■ **Work instructions**
For each line in the data that includes "computer", make a copy.

[Data extract]

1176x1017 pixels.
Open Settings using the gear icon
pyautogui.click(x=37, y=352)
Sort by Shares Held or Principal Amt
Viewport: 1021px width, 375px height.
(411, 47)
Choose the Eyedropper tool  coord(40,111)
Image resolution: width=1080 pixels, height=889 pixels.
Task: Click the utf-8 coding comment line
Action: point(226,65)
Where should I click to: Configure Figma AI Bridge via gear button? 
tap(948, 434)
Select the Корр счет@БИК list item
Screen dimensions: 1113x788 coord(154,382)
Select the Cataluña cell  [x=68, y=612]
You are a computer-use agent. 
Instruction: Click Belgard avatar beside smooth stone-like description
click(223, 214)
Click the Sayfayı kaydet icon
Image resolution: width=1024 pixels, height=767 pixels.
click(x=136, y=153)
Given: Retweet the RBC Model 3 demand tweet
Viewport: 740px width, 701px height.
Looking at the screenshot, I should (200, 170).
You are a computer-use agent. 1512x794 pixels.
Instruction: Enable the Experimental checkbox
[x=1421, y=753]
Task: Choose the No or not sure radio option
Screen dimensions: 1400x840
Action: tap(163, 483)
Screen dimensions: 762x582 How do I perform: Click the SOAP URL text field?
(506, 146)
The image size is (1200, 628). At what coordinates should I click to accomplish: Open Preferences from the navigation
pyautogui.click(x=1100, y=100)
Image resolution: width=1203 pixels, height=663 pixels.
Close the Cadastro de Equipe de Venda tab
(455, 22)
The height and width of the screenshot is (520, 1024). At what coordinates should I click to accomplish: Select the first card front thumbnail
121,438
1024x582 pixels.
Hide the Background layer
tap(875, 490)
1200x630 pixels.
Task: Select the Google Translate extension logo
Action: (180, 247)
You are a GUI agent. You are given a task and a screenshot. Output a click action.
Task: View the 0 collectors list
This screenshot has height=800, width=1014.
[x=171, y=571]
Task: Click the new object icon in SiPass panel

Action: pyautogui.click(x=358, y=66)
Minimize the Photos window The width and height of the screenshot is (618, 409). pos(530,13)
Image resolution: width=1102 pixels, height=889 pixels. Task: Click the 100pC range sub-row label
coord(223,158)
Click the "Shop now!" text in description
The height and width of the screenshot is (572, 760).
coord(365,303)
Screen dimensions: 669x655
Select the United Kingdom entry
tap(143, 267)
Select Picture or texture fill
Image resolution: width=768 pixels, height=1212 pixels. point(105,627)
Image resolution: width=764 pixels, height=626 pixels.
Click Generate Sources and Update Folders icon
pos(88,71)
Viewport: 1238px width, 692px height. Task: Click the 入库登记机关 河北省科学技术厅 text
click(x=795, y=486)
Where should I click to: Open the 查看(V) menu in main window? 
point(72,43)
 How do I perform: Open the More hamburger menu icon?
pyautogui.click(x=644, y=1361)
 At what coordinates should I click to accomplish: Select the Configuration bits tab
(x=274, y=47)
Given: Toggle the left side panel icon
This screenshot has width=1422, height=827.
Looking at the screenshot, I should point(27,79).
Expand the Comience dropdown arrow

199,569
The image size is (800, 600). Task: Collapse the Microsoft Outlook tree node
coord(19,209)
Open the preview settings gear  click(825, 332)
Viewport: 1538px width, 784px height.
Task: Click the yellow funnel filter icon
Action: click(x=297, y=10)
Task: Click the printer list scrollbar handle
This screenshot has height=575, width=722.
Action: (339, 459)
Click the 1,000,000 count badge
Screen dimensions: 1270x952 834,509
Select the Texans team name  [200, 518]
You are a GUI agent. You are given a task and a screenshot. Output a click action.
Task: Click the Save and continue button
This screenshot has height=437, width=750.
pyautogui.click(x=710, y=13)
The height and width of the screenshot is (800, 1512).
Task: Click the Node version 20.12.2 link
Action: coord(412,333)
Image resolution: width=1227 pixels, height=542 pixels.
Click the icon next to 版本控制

[/Data extract]

■ **Exercise result**
You are a computer-use agent. 
You are a computer-use agent. 1512x794 pixels.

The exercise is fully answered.